* AVAILABLE DATA:
--- START ---

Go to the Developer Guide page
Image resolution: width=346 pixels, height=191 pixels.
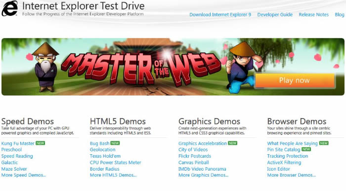[275, 14]
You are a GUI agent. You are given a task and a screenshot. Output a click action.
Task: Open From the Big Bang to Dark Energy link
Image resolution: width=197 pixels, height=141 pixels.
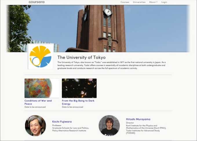(x=78, y=102)
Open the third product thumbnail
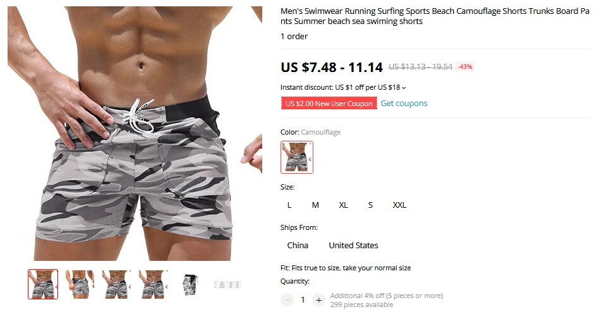 116,284
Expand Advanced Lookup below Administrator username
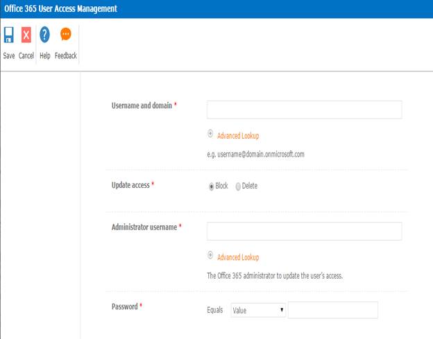Screen dimensions: 433x339 click(237, 257)
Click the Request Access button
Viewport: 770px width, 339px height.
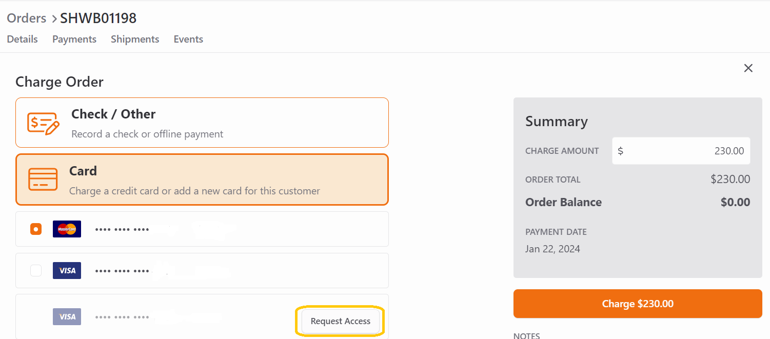pyautogui.click(x=341, y=321)
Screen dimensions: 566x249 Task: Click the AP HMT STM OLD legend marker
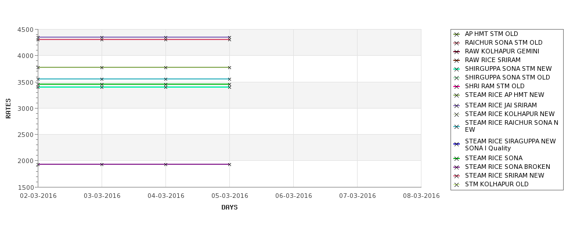coord(457,34)
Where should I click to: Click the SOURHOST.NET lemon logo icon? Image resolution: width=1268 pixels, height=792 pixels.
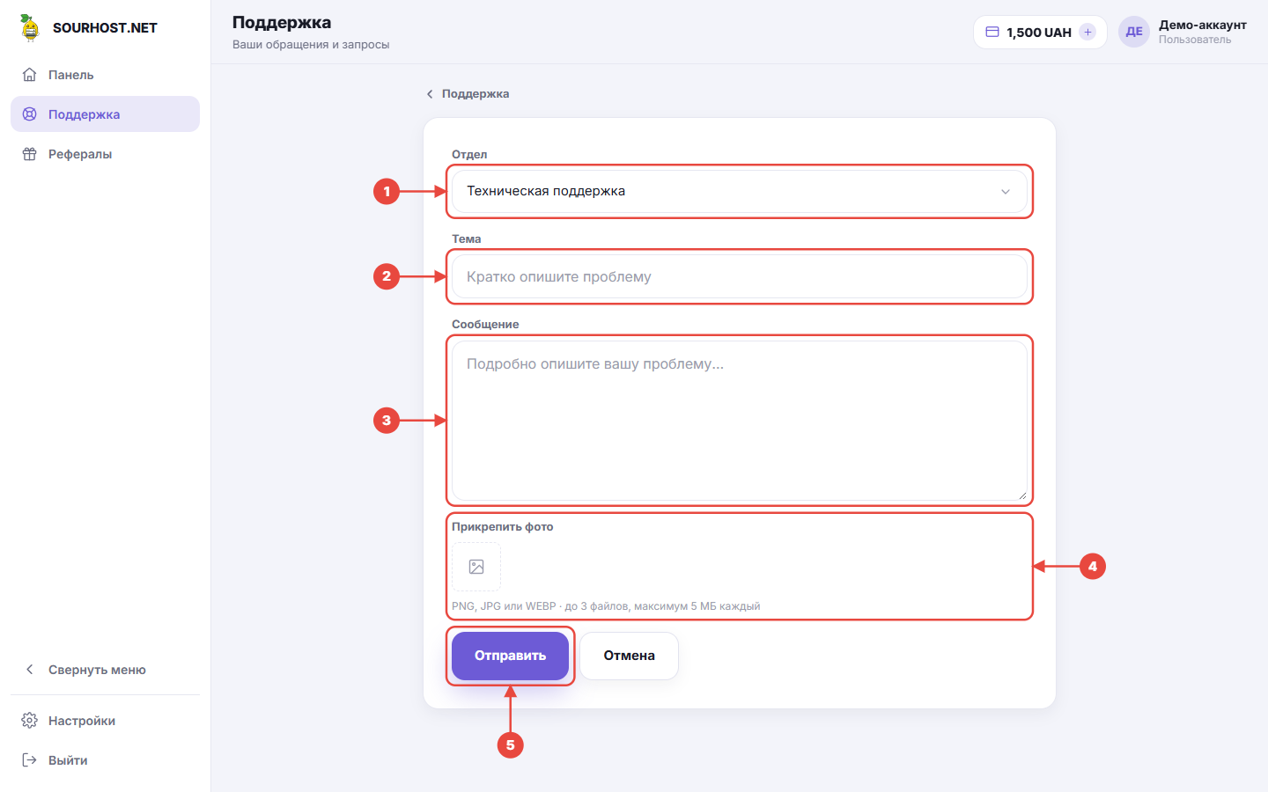pos(30,27)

--- END ---

* WHAT NEEDS TO BE DONE:
Restate the whole listing above exactly, please, omitting every image.

* SOLUTION FOR THIS EXERCISE:
Go to the Developer Guide page
Image resolution: width=346 pixels, height=191 pixels.
[275, 14]
You are a GUI agent. You are given a task and a screenshot. Output a click action.
Task: Open From the Big Bang to Dark Energy link
Image resolution: width=197 pixels, height=141 pixels.
(x=78, y=102)
Open the third product thumbnail
 116,284
Expand Advanced Lookup below Administrator username
Screen dimensions: 433x339 click(237, 257)
Click the Request Access button
Viewport: 770px width, 339px height.
pyautogui.click(x=341, y=321)
Screen dimensions: 566x249 Task: Click the AP HMT STM OLD legend marker
coord(457,34)
Where should I click to: Click the SOURHOST.NET lemon logo icon? Image resolution: width=1268 pixels, height=792 pixels.
pos(30,27)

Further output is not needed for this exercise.